Foundations, 2014 is a doubled photocollage composed of gesturally made photographs, arranged like bricks to suggest stability and structure. By placing the camera sensor in the role of the canvas, the work explores gesture, aura, texture, facture, and the artist’s hand within photography—capturing moments where a camera and a painting are both in motion and in dialogue during the process. Each image is rich in color, light, movement, and texture, representing a confluence of mediums with a long, sometimes contentious, shared history. Printed as a Lightjet Ilfochrome—now a permanently discontinued process—this work is irreproducible in its original format.


Severe Clear, 2014/2019
Chromatic atmospheres

Chromogenic print on Dibond, maple frame, museum glass (artist’s frame)
43 × 63 × 2 in (109.2 × 160 × 5.1 cm)


“Severe Clear” is an aviation term used to describe flying conditions so clear as to be nearly too much for the brain to process.
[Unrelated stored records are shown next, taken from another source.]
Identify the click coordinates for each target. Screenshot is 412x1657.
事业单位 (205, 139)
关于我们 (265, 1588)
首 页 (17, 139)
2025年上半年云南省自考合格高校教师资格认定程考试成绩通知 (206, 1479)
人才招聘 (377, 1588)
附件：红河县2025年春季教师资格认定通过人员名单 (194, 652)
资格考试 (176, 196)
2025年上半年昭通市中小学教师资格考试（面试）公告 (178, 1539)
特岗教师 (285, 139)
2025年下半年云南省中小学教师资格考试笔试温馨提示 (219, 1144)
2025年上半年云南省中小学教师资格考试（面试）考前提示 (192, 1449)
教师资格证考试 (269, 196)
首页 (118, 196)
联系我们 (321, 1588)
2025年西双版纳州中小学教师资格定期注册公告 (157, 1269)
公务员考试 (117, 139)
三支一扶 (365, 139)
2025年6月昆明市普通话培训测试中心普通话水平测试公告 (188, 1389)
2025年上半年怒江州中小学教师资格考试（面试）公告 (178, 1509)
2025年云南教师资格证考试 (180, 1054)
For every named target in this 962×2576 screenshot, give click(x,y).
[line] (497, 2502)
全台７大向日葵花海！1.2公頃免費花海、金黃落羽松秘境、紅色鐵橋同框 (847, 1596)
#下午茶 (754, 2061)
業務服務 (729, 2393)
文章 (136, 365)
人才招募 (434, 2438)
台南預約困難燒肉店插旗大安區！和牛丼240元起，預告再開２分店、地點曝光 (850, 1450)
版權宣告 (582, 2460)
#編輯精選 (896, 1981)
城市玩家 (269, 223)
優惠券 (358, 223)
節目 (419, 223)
It refers to skies so purely blue that you feel like you can see to infinity. The image is comprised of shapes meeting in such a way as to suggest a horizon. Historically there has been discussion about why gazing out at the open sea reduces anxiety. Viewing a vast horizon gives one a clear view of potential incoming threats, and time to prepare if needed. While gazing into the vast skyscape of the image, an experience of depth on a flat plane, one may not realize that the scene was gesturally “drawn” into the camera with a beam of light. In the tradition of questioning what constitutes a photograph, and what constitutes a camera, Severe Clear is a trompe-l’oeil digital luminogram created with a single gesture of colored light onto an exposed, lensless sensor.

Turboparalysis, 2014
Lens-based automatism

Wall sculpture
Laminated handmade Ilfochrome print in welded aluminum frame (collaged from multiple 120 film exposures, transferred to 8×10 film)
51 × 51 × 2 in (129.5 × 129.5 × 5.1 cm


Part of an ongoing inquiry into lens-based media operating in non-depictive, automatistic states, Turboparalysis traces the azure sky over Lower Manhattan onto a single roll of 120 film—shot, rewound, and re-exposed to inscribe gestural intervals onto each frame. The images are then scanned and subjected to recursive transformations: doubling, inverting, rotating, until a latticework diamond emerges, balanced delicately on its axis. Transferred to 8×10 film and hand-printed as unique Ilfochromes, these works hover between analog and digital registers. No two are identical, each sustaining a precarious architecture of chance and control.
Mark


velocityofnature, 2009/2012/2016
Handmade Ilfochrome print (from original photographic collage transferred to 8×10 film)
47 × 72 in (119.4 × 182.9 cm




A burst of bougainvillea, layered through time, becomes a still from the cosmos. Composed from images taken at the home of evolutionary biologist Robert Trivers and refined across seven years, velocityofnature envisions the Earth as in motion—hurtling through space. Like dipping a microscope slide into the river of time, the work captures not stillness, but a moment suspended at high speed. The final Ilfochrome print fuses natural beauty, perceptual velocity, and material precision into a single chromatic surface. The print was exposed by hand from an 8 x 10 transparency. No two prints are identical.



Signal Horizon, 2012
Photograph (rephotographed digital composition, reflected and distorted through unexposed Ilfochrome paper)
Details to be determined


Signal Horizon, 2012, rephotographs a digital composition through unexposed photo paper, distorting the image into a band of color, noise, and chromatic interference. The result sits at the edge of signal and perception—a kind of visual threshold where information starts to blur and fall apart. It reflects an ongoing interest in the mechanics of image-making, and in what surfaces when structure begins to dissolve.